# [SOLVED] CenturyLink Cisco DDR2200-CL Default Password



## Wingdom

Hello,
I had to do a hard reset on my CenturyLink Cisco DDR2200-CL ADSL2+ router/modem, and now I need to get back into it to change some of my settings back. None of the passwords they have given me are any good anymore, because the router is back to default. I called tech support, and the only password they would give me is user/user, which is read only, and wont even show you everything. Does anyone happen to know the default admin username and password for this router?
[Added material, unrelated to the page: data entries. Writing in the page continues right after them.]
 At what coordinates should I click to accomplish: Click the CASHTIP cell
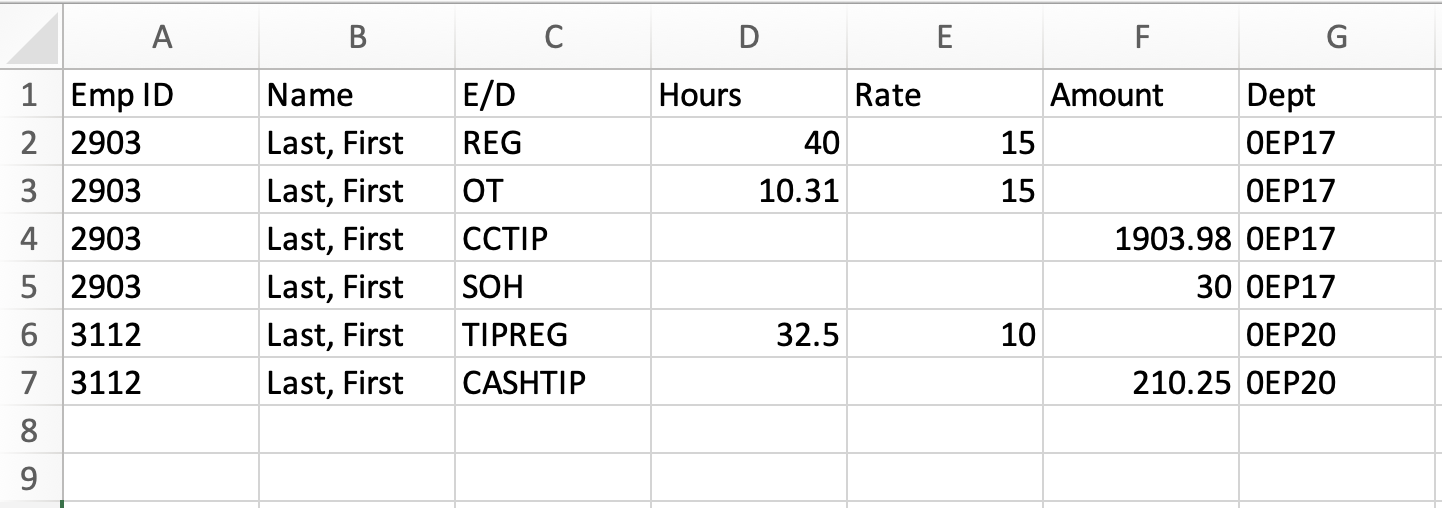tap(553, 383)
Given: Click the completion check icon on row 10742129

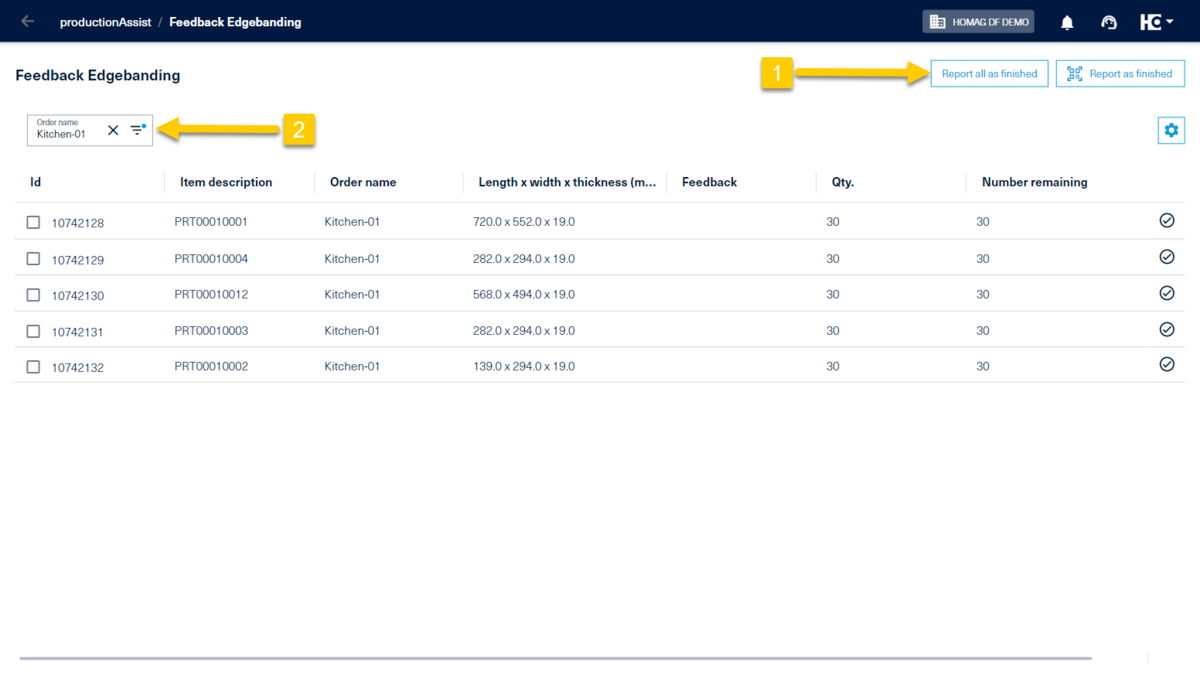Looking at the screenshot, I should click(1166, 256).
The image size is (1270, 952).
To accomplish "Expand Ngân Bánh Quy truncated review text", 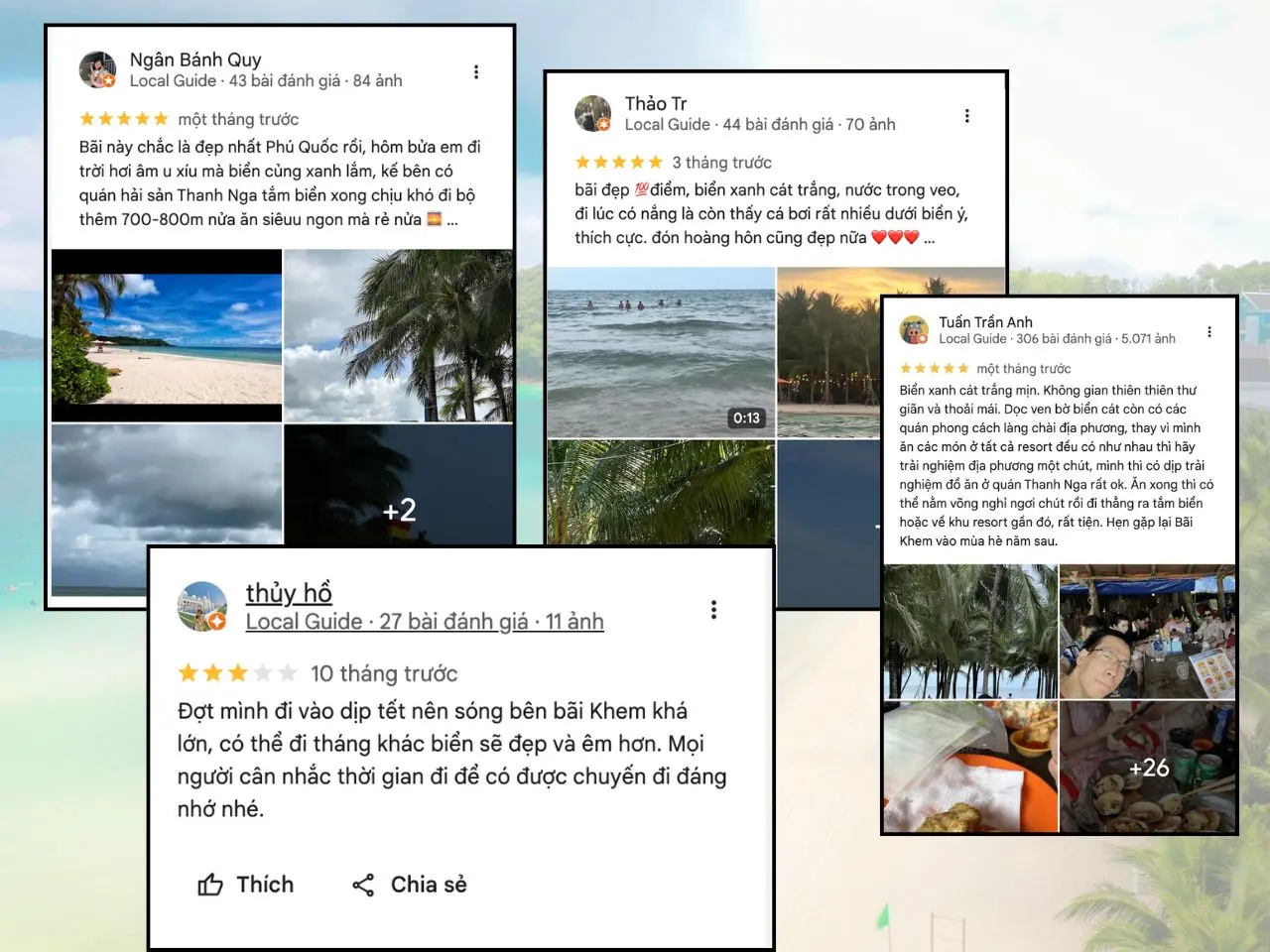I will click(x=452, y=220).
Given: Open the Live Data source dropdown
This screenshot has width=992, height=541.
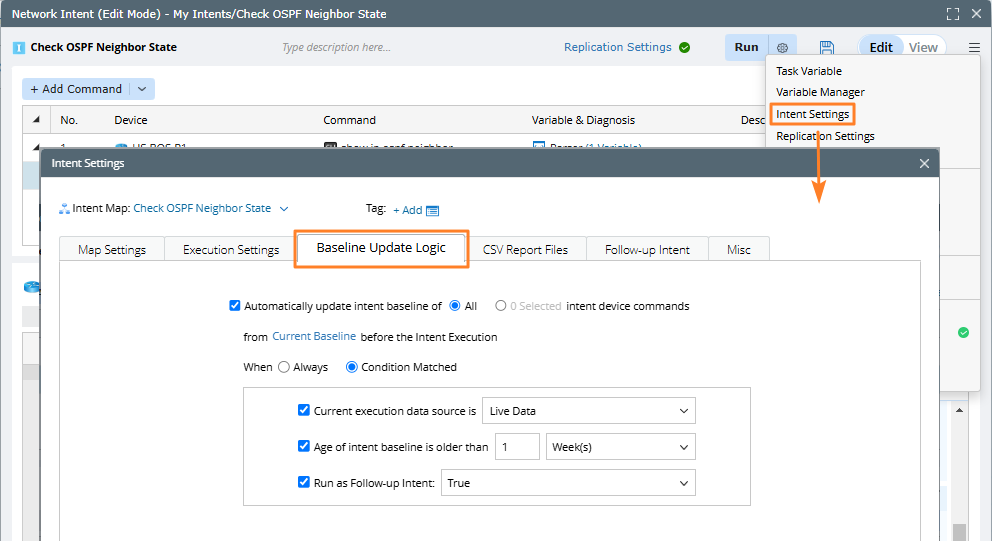Looking at the screenshot, I should (588, 411).
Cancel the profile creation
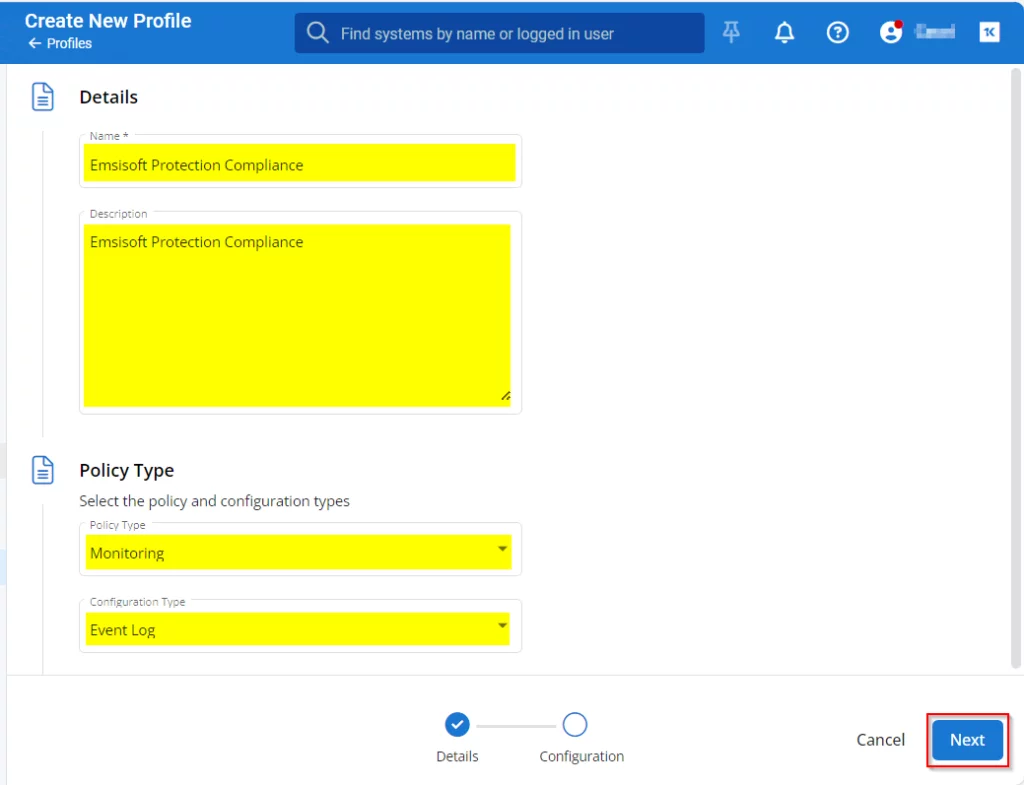 [x=880, y=740]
I have tried every possible combination of admin/root/(blank) and any other possible default passwords, including 1PTVADM1N, 1PTV-ADM1N, and 1ptvadm1n, and the SN/MAC/PN. :banghead:
Thank You!


----------



## JimE

*Re: CenturyLink Cisco DDR2200-CL Default Password*

Should be in the user guide. After a quick search, it looks like for a retail model it would be:
user name: admin

password: 1PTV-ADM1N

As you are using a unit provided by CenturyLink, they may have changed the defaults. And as it's provided by CenturyLink, they should fix/replace it without any issue.


----------



## Wingdom

*Re: CenturyLink Cisco DDR2200-CL Default Password*

Actually, after spending my evening with tier 2 tech support for CenturyLink, I found out that when you hard-reset this router, it wipes the admin account, leaving you with only user/user, and no way to add any other accounts, including adding an admin account. They are coming out tomorrow to replace it. Cisco, why?! :facepalm:


----------